**** Data for review ****

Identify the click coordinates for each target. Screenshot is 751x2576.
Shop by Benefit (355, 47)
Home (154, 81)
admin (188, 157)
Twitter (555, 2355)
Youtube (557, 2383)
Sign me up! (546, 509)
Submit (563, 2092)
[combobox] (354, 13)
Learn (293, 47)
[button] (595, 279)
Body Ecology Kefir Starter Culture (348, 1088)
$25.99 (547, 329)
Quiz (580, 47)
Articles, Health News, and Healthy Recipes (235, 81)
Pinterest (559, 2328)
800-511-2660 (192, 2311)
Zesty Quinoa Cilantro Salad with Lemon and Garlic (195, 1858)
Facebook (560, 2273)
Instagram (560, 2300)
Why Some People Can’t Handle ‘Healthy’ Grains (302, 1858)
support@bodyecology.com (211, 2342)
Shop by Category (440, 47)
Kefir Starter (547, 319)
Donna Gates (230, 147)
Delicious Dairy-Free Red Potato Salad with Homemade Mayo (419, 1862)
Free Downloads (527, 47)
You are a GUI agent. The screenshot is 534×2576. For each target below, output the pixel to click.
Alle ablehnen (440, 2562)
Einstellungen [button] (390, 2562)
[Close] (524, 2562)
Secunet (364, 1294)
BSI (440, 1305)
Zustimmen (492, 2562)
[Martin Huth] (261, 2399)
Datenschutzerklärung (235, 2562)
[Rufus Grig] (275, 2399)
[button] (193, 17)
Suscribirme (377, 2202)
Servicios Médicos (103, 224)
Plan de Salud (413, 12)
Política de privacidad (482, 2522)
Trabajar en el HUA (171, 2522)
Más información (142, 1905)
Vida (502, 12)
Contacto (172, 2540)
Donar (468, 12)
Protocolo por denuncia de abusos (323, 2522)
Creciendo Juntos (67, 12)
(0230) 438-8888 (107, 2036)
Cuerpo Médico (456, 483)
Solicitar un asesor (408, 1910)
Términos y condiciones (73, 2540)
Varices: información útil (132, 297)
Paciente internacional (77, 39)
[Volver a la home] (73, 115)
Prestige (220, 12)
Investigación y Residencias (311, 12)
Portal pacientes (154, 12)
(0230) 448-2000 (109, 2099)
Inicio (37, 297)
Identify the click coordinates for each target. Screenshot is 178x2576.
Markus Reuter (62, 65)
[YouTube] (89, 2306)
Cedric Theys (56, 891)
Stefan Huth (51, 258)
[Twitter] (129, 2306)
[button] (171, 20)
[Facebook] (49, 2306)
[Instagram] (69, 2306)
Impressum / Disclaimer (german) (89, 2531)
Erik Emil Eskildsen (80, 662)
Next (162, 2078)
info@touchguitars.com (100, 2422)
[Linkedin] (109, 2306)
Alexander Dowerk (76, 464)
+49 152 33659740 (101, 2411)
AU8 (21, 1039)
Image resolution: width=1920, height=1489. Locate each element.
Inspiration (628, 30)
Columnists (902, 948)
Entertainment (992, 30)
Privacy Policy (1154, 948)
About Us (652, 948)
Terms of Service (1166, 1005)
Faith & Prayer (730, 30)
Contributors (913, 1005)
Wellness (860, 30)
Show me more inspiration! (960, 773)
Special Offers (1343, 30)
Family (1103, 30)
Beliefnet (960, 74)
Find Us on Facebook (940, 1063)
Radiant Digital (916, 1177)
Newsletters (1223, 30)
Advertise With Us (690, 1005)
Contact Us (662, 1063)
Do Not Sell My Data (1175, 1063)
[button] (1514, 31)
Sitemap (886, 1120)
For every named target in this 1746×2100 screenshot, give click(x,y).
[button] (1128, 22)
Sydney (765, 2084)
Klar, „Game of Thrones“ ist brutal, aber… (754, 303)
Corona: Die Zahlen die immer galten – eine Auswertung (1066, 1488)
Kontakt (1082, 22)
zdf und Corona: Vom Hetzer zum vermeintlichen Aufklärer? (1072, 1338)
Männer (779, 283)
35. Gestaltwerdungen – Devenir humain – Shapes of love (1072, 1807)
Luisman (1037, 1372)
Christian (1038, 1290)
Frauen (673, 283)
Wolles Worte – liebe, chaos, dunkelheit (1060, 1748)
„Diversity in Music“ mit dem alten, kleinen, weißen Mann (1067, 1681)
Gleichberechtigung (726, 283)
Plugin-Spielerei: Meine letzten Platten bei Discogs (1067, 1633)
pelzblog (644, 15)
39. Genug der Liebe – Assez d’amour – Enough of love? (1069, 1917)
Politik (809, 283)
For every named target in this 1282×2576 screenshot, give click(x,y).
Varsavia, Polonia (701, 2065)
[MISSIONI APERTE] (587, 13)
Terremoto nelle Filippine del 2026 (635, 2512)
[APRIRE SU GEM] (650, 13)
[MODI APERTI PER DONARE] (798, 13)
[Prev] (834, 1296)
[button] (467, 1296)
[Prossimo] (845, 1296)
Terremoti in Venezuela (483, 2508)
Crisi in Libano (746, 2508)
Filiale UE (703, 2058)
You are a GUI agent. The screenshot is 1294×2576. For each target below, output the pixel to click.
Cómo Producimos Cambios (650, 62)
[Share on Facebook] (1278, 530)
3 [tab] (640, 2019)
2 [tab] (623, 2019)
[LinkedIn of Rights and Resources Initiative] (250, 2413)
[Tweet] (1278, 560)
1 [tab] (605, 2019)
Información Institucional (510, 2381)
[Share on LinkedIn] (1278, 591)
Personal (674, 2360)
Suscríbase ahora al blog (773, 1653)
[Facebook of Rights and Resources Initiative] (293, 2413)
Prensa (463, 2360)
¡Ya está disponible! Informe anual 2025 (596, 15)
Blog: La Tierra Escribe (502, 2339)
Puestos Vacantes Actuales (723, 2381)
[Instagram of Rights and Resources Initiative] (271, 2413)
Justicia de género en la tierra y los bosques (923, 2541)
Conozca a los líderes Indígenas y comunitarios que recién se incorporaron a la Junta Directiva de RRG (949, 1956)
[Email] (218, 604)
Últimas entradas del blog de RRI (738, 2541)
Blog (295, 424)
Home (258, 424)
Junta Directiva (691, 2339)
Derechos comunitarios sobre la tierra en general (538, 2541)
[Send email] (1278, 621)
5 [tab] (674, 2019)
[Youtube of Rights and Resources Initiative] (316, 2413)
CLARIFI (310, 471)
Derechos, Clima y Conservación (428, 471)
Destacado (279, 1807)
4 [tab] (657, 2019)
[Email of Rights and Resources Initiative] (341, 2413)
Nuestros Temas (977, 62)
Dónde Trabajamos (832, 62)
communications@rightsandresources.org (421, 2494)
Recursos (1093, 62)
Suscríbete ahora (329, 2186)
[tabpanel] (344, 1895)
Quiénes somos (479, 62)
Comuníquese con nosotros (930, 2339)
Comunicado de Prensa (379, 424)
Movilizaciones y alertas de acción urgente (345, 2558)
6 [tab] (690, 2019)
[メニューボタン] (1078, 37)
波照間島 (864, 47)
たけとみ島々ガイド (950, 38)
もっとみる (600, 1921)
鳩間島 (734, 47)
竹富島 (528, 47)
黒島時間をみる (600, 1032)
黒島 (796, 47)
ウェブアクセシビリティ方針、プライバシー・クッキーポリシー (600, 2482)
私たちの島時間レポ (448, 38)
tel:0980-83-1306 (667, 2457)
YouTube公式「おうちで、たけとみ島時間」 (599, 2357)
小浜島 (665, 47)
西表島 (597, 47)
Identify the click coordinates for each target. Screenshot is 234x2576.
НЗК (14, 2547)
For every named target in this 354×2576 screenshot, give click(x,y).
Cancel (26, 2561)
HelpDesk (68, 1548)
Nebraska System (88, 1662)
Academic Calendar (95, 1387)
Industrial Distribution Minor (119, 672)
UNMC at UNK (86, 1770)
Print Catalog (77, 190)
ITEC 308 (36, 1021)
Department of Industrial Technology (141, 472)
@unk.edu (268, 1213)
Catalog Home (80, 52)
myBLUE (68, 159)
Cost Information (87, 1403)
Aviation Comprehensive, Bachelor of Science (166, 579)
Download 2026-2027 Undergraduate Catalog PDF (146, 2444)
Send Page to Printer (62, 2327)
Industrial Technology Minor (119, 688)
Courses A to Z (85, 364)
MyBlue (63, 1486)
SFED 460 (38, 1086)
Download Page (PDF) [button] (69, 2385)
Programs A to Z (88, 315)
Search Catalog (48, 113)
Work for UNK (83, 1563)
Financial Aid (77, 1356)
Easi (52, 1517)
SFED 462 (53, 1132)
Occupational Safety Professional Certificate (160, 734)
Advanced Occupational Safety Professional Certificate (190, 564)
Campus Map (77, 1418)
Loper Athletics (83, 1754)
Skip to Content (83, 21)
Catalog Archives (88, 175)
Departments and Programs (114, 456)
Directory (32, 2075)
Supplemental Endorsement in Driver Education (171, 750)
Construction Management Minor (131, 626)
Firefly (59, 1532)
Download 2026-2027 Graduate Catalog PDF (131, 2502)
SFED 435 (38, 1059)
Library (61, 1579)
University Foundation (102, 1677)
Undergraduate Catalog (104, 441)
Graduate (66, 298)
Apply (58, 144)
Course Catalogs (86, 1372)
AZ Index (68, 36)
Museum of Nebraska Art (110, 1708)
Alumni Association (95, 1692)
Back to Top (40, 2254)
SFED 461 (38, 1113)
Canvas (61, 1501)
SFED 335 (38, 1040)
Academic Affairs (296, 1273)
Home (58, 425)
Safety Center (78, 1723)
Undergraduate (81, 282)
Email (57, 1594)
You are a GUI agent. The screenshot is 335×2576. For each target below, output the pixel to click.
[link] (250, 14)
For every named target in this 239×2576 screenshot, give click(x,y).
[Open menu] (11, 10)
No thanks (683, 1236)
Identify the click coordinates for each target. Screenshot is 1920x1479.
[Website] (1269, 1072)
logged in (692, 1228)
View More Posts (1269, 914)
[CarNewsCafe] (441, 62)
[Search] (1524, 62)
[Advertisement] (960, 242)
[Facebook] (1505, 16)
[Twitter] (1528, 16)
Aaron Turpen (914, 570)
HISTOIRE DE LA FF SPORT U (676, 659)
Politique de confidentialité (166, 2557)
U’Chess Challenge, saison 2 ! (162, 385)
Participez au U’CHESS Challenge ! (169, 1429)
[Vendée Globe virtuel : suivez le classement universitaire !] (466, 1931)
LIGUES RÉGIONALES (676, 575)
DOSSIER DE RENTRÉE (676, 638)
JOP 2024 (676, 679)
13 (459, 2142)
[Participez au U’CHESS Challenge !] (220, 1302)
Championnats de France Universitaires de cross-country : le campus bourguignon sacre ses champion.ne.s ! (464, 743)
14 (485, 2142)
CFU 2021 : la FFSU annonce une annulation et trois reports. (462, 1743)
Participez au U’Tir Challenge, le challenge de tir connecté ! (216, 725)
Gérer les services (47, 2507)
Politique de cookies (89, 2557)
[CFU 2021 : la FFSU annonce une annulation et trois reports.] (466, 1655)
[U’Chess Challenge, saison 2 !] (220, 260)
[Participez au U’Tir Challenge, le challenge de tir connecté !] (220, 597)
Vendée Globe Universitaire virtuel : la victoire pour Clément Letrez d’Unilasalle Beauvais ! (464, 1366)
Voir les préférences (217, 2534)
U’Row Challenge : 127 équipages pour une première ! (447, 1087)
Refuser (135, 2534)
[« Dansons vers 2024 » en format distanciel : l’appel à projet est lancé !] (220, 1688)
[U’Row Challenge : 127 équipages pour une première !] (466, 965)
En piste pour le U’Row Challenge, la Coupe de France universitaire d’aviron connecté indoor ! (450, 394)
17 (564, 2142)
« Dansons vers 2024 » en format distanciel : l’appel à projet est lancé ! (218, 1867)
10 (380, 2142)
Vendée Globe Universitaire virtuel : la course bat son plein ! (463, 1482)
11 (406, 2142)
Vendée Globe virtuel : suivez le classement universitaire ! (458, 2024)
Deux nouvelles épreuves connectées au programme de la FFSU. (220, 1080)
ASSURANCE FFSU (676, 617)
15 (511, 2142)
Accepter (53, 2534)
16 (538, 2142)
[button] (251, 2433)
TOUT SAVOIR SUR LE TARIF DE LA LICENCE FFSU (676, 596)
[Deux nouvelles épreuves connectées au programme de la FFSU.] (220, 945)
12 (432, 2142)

****

| Your instructions |
Select the lines in this material that hold the word "Deux", leaving none out.

| Answer to this task |
Deux nouvelles épreuves connectées au programme de la FFSU. (220, 1080)
[Deux nouvelles épreuves connectées au programme de la FFSU.] (220, 945)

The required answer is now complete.